Angelos Tsakanikas è il direttore per la ricerca dello Iobe, Fondazione per la ricerca economica e industriale, uno dei pochi think tank greci totalmente finanziato da imprenditori privati: “Se è vero quanto trapelato finora, il piano offerto dal governo greco rischia di avere ulteriori effetti recessivi sull’economia nazionale – dice Tsakanikas al Foglio – Semplicemente perché il filo conduttore delle misure di cui si sta discutendo è il solito, quello del sentimento anti impresa”. Lo studioso, che è anche professore alla National Technical University di Atene, si riferisce per esempio all’aumento dei contributi previdenziali che gravano sul costo del lavoro, all’incremento dell’Iva, o alla tassa di solidarietà per i redditi superiori a 30 mila euro e per le società con utili superiori a 500 mila euro. “Non c’è discussione, intendiamoci, tutto ciò è sempre meglio del default del paese o dell’uscita dalla moneta unica – dice Tsakanikas – Ma per ragioni ideologiche l’attuale governo ellenico ha ritenuto che tutte le attività produttive nel nostro paese andassero ulteriormente penalizzate”. Non che se ne sentisse il bisogno, visto che dopo una crescita del pil greco dello 0,8 per cento nel 2014, quest’anno la Commissione Ue prevede uno striminzito più 0,5 per cento, mentre altri osservatori mettono addirittura in conto una ricaduta nella recessione. “Se da Syriza ci si poteva attendere questo approccio ideologico, che preferisce per esempio parlare di innalzamento delle aliquote invece che di lotta all’evasione, meno comprensibile è il fatto che le organizzazioni internazionali e l’Europa abbiano consentito ad Atene di proseguire su questa strada fallimentare”, dice il capo economista dello Iobe. Tsakanikas spera almeno che siano fondate le voci di ieri, secondo cui la Commissione Ue starebbe già lavorando a un piano di investimenti per la Grecia da 35 miliardi di euro fino al 2020. Sempre a patto che si raggiunga un accordo sulle riforme da qui al 30 giugno, quando scade il tutoraggio internazionale e quando Atene dovrà restituire 1,6 miliardi al Fondo monetario internazionale.

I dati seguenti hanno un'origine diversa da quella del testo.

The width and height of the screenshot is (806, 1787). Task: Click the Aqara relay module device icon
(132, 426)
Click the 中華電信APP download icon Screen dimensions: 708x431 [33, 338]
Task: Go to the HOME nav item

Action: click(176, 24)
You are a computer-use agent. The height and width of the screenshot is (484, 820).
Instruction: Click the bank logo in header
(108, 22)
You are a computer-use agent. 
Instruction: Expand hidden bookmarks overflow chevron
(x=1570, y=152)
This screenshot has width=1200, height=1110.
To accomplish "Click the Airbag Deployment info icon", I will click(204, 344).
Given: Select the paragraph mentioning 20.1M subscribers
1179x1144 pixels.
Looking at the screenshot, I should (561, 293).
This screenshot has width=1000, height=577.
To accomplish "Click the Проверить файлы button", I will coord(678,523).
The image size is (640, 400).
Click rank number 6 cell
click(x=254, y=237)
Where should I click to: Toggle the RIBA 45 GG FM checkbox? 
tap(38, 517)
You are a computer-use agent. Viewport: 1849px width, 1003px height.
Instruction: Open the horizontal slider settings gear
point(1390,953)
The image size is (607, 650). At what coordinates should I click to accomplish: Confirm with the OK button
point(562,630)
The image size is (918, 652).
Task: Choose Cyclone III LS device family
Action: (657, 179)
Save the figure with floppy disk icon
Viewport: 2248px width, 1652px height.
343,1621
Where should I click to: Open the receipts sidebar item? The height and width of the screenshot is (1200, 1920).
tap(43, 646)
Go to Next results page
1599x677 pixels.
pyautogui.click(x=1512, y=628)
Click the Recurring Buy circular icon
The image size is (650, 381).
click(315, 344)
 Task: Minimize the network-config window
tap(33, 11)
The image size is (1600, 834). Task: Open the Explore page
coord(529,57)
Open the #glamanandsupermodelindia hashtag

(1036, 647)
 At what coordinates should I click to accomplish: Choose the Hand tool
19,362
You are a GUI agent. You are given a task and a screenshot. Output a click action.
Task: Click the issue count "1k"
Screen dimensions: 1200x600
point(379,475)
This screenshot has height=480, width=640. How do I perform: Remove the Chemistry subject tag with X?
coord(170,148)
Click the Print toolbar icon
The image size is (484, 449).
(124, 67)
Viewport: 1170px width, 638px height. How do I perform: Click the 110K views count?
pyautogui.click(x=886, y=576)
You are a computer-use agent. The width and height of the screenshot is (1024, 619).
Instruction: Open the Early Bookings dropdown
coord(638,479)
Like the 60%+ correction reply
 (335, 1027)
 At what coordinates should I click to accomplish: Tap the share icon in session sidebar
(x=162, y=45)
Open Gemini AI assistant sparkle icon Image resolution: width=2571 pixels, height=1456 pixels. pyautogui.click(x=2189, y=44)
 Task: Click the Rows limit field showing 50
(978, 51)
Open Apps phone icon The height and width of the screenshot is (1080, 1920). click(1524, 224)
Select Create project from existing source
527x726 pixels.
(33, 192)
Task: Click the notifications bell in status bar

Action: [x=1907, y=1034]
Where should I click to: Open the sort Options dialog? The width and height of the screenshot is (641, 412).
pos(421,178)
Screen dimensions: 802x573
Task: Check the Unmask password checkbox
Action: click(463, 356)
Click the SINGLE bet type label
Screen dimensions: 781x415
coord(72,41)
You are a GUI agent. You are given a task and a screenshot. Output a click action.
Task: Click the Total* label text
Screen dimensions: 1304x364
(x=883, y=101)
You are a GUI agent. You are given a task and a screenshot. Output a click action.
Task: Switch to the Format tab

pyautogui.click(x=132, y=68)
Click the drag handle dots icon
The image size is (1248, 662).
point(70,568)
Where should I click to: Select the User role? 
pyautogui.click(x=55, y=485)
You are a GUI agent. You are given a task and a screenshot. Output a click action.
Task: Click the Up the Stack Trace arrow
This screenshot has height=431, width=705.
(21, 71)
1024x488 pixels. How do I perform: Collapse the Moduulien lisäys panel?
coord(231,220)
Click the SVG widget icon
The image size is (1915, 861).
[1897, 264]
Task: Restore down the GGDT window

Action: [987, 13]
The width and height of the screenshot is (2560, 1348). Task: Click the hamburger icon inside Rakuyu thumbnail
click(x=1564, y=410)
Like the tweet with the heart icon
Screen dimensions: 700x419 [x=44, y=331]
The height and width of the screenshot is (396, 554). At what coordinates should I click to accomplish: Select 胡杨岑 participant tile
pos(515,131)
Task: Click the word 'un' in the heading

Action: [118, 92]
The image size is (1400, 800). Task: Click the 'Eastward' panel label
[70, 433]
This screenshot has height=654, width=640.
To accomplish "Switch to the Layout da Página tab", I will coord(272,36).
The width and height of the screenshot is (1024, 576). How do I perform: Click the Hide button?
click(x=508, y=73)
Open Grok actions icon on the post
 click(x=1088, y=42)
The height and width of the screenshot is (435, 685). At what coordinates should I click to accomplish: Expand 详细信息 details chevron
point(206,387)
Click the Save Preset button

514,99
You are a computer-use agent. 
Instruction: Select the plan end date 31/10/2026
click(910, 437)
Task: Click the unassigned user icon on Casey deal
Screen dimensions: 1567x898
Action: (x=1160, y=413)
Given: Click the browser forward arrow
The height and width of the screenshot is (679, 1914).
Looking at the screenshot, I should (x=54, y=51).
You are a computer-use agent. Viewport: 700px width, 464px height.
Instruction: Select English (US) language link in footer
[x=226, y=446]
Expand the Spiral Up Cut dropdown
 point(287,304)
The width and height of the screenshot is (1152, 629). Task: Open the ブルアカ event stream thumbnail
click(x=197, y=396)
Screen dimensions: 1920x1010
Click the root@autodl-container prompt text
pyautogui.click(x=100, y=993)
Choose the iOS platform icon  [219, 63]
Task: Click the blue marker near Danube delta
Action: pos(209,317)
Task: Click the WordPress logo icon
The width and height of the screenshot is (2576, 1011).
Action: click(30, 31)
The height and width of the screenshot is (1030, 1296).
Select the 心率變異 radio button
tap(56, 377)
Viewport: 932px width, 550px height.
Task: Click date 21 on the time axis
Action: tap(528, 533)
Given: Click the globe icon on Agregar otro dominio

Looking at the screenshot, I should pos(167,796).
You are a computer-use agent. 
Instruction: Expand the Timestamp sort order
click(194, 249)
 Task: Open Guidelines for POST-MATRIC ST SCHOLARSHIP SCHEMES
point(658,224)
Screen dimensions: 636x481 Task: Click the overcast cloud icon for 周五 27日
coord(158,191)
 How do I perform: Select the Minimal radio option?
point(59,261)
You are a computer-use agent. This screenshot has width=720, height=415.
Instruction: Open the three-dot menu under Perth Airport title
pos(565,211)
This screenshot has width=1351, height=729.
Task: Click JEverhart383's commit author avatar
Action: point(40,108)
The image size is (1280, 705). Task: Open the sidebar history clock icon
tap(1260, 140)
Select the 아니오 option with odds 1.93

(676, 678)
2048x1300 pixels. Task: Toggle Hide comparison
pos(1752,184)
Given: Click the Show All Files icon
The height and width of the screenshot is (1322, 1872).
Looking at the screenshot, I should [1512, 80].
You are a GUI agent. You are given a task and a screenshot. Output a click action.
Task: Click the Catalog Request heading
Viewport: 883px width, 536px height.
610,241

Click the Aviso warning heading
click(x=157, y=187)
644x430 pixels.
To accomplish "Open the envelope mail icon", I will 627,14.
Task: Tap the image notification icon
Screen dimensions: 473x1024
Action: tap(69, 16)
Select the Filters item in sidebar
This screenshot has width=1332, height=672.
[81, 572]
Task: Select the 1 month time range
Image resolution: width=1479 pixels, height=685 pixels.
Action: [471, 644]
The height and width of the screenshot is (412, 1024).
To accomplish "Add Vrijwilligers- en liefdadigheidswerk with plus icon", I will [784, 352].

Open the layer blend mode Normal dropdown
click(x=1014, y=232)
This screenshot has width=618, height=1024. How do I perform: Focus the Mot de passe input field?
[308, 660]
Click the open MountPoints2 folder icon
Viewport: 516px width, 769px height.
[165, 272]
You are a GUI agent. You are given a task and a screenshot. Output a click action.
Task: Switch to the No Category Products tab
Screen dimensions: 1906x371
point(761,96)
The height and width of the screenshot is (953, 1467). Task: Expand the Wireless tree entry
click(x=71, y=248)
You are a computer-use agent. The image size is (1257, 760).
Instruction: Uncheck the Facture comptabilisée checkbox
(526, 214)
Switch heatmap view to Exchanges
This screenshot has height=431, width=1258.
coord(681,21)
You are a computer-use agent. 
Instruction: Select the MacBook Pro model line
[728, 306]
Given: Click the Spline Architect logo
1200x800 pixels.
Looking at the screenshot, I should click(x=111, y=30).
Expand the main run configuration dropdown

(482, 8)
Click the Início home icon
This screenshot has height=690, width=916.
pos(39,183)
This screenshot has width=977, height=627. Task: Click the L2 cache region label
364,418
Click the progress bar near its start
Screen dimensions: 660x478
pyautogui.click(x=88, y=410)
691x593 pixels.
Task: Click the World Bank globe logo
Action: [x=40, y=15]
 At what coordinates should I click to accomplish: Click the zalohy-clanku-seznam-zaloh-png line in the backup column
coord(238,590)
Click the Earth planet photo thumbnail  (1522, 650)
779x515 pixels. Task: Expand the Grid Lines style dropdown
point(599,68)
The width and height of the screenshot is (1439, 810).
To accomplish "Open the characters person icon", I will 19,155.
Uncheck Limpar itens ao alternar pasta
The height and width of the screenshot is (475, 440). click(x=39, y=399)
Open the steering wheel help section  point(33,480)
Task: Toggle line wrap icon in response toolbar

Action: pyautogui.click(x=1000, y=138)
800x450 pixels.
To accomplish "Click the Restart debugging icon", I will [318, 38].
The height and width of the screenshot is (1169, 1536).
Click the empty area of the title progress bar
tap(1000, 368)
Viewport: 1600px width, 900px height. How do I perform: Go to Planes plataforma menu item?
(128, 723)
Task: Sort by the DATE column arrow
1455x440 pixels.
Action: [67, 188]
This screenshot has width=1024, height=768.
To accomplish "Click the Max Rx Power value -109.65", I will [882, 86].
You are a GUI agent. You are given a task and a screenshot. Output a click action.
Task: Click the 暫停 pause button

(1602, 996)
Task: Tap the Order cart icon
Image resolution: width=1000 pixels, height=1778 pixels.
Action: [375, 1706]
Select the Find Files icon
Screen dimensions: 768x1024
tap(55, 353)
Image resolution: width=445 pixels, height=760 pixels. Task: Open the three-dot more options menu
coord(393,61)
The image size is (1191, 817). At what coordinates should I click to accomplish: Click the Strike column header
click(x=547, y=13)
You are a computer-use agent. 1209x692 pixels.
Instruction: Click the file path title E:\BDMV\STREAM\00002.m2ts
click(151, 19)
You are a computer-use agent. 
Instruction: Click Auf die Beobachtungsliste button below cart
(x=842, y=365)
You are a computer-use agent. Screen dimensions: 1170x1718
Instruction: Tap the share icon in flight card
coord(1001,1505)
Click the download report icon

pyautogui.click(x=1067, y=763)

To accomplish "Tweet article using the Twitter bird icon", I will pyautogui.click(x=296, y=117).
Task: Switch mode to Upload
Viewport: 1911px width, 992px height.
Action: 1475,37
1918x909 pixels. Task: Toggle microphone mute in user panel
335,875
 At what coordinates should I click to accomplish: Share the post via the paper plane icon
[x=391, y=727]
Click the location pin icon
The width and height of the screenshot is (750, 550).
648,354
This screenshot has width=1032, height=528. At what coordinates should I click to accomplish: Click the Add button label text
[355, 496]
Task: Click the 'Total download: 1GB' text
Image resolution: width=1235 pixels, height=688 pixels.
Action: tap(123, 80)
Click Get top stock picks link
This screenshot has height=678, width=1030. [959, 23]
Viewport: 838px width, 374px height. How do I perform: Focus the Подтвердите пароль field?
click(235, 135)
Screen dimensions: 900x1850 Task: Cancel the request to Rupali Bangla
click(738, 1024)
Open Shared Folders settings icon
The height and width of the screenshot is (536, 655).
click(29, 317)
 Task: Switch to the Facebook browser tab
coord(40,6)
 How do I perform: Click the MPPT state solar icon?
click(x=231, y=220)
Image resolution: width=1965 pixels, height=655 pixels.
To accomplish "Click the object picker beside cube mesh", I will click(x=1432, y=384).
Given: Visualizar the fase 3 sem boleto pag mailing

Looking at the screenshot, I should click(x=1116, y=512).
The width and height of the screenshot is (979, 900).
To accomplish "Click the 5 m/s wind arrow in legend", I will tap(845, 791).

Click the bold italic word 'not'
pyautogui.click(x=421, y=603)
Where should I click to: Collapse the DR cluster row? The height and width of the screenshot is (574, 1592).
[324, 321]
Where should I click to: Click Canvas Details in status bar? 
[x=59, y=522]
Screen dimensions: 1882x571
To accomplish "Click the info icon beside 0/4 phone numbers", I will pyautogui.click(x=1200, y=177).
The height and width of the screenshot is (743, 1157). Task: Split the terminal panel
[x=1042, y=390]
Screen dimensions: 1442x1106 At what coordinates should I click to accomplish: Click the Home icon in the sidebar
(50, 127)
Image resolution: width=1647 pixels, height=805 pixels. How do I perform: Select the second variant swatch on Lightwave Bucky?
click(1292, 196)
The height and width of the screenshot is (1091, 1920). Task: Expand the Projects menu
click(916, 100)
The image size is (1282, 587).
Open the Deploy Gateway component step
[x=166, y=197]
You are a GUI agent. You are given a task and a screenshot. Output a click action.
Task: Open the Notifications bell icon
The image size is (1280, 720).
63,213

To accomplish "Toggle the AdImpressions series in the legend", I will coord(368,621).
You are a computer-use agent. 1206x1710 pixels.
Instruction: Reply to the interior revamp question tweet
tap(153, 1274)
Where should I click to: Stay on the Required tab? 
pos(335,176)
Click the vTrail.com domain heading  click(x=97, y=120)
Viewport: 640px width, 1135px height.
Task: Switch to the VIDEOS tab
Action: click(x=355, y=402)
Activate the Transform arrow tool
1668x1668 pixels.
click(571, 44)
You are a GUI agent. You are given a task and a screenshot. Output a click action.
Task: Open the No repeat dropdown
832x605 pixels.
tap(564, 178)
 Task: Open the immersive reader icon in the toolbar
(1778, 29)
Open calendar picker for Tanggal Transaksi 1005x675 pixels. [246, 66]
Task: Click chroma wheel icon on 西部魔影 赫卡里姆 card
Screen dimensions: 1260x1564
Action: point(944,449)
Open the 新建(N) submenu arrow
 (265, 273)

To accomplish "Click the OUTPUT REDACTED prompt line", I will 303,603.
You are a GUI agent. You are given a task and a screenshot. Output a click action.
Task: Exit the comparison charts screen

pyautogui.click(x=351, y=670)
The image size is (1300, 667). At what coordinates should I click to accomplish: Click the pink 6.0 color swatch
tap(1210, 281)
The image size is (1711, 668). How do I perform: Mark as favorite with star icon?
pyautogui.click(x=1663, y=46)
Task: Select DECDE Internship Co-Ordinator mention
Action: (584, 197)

[**Video_box_2**]Michael Mitsopoulos, capo economista della Sev, la Confindustria greca, ieri era a Roma per intervenire alla ventisettesima edizione del Villa Mondragone International Economic Seminar, organizzato dalla Fondazione Economia Tor Vergata del professore Luigi Paganetto e al quale oggi interverrà il ministro dell’Economia, Pier Carlo Padoan. Il Foglio, a margine del seminario, ha chiesto a Mitsopoulos una prima valutazione delle misure proposte da Tsipras: “Puntare ad aumenti di gettito fiscale, in un paese in cui già dal 2010 le tasse sono diventate più alte che nel resto d’Europa e in cui le imprese si approvvigionano sul mercato del credito a tassi proibitivi, vuol dire continuare a indebolire il tessuto produttivo di quel paese”. Mitsopoulos, autore insieme a Theodore Pelagidis del libro “Understanding the Crisis in Greece” (Palgrave), precisa di parlare a titolo personale: “La scelta, a oggi, di non proporre a Bruxelles misure radicali di riforma della Pubblica amministrazione o di liberalizzazione di alcuni settori dell’economia, è perfettamente coerente con il modo in cui la produzione e l’economia private sono state trattate negli ultimi 30 anni in Grecia. Cioè con un approccio medievale, timoroso che dal libero gioco degli spiriti animali possano discendere minacce per chi detiene in maniera consolidata il potere”. Finora, dunque, il radicale Tsipras pare poco radicale nella gestione della fase post intesa, “cioè nella trasformazione della Grecia in un paese minimamente competitivo – conclude Mitsopoulos – Ma il problema è anche dell’Europa: se non riesce a far invertire rotta alla piccola Atene, cosa accadrà un domani con una crisi un minimo più grave?”.